Intravital visualization of the primary cilium, tubule flow, and innate immune cells in the kidney utilizing an abdominal window imaging approach.

The renal primary cilium is a small microtubule-based appendage thought to have mechano/chemosensory roles detecting changes in the fluid passing through the nephron. Mutations affecting cilium structure or function of ciliary-localized proteins result in a spectrum of diseases termed ciliopathies, with prevalent phenotypes such as the formation of renal cysts and fibrosis. While many studies have been conducted using fixed kidney sections or live imaging of cells in culture to investigate the cilium, examination in the context of a living murine kidney remains to be conducted.
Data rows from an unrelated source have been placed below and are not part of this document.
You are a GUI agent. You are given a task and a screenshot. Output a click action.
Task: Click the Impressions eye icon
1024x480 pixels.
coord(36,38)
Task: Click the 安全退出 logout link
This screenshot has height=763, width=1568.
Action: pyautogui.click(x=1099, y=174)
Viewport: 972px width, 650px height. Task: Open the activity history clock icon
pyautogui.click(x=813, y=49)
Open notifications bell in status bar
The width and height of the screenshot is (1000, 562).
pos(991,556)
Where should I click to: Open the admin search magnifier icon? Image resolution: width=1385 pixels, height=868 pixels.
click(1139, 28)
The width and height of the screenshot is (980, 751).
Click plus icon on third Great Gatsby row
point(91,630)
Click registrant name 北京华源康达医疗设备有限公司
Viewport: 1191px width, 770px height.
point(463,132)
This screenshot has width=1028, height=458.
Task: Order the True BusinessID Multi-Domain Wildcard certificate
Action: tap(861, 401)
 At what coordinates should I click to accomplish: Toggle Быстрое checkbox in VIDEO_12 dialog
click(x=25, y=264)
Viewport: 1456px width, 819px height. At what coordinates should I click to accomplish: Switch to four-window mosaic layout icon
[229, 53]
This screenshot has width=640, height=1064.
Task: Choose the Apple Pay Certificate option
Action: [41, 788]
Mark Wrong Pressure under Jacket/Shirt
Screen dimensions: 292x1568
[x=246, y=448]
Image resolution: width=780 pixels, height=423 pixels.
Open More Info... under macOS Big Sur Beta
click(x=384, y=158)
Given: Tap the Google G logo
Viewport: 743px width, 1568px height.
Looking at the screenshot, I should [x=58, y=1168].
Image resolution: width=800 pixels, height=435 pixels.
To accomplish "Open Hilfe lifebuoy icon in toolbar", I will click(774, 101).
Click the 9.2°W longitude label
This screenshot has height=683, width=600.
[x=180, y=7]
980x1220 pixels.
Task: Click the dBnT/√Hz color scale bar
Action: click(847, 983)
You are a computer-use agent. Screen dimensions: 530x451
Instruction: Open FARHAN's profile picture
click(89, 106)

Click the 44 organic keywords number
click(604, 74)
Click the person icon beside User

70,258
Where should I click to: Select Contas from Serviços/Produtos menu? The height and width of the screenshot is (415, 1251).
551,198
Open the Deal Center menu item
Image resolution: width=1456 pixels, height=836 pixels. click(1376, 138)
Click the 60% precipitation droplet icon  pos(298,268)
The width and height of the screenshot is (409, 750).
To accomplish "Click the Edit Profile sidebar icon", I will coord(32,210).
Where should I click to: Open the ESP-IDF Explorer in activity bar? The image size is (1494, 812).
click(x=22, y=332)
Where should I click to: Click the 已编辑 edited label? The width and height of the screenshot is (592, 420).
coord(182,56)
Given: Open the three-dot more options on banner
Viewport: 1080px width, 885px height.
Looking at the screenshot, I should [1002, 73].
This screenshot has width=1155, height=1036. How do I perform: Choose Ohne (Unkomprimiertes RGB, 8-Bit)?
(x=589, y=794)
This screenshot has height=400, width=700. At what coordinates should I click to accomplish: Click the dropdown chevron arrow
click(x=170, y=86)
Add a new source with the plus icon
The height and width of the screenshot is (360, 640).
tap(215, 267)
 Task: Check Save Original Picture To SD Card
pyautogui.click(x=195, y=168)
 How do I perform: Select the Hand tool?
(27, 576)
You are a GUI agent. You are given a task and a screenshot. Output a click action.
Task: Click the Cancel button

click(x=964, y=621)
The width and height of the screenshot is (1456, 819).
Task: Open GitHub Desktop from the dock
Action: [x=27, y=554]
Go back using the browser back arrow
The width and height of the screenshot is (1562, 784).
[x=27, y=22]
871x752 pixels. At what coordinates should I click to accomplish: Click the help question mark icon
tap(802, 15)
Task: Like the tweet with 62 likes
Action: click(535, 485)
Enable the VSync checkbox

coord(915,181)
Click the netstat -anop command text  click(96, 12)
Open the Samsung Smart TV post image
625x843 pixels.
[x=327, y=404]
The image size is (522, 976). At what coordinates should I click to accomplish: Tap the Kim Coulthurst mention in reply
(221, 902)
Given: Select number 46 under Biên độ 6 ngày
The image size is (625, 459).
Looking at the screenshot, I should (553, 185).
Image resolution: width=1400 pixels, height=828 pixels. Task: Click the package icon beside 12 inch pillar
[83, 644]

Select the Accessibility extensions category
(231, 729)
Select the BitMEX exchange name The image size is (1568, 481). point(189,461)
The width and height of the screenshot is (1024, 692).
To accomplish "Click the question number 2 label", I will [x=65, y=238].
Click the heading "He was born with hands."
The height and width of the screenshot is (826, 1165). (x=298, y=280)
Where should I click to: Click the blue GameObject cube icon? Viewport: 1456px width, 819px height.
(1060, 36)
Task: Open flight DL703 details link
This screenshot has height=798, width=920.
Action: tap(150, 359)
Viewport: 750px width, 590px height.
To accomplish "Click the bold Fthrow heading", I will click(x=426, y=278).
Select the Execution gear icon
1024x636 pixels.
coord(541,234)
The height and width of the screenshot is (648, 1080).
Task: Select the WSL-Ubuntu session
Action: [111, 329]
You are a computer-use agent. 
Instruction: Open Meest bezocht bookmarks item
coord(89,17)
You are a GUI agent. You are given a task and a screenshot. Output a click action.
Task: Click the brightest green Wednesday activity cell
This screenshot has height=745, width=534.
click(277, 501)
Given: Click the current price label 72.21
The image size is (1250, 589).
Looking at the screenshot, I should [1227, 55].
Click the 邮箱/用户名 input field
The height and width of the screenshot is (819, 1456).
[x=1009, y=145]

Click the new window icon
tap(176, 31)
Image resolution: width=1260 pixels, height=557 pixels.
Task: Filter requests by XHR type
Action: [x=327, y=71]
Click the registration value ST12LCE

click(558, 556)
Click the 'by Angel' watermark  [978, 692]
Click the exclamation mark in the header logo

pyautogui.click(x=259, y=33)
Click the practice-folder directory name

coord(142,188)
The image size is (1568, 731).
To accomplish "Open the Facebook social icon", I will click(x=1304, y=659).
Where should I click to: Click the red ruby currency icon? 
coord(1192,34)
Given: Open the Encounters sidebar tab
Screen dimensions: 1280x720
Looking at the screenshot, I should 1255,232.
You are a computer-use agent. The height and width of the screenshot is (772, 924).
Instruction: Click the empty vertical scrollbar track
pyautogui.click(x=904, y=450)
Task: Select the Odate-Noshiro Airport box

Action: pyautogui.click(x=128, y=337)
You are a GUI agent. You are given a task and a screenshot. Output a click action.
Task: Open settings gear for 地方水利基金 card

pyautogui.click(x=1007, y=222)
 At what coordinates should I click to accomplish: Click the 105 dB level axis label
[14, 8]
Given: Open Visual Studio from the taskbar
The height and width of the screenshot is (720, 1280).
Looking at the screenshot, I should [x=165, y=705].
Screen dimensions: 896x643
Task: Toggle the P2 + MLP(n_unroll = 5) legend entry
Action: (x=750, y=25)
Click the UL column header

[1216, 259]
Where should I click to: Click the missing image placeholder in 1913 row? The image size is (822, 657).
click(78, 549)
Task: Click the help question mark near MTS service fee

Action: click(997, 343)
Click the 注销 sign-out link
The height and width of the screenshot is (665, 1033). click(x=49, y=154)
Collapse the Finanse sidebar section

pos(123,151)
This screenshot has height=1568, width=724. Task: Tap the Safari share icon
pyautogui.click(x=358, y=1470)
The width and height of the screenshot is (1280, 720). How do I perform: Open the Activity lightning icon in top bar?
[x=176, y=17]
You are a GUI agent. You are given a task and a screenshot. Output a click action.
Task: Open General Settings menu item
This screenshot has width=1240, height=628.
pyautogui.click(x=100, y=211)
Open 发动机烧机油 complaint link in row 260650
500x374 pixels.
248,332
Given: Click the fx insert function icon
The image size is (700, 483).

Previously, our lab generated the SSTR3 mouse to study cilium dynamics in vivo and found novel cilium behaviors that occurred following alteration of heart rate, blood pressure, and tubule flow. In this manuscript, we utilize multiple transgenic mouse models and an abdominal window imaging approach to observe primary cilia and tubule flow dynamics, immune cell movement, and renal Ca signaling as it occurs in real time within a live mouse kidney. We present this window method as an approach that can be used in combination with various fluorescently labeled transgenic mice to investigate renal physiology, pathology, and function in vivo in longitudinal studies for as long as 5weeks.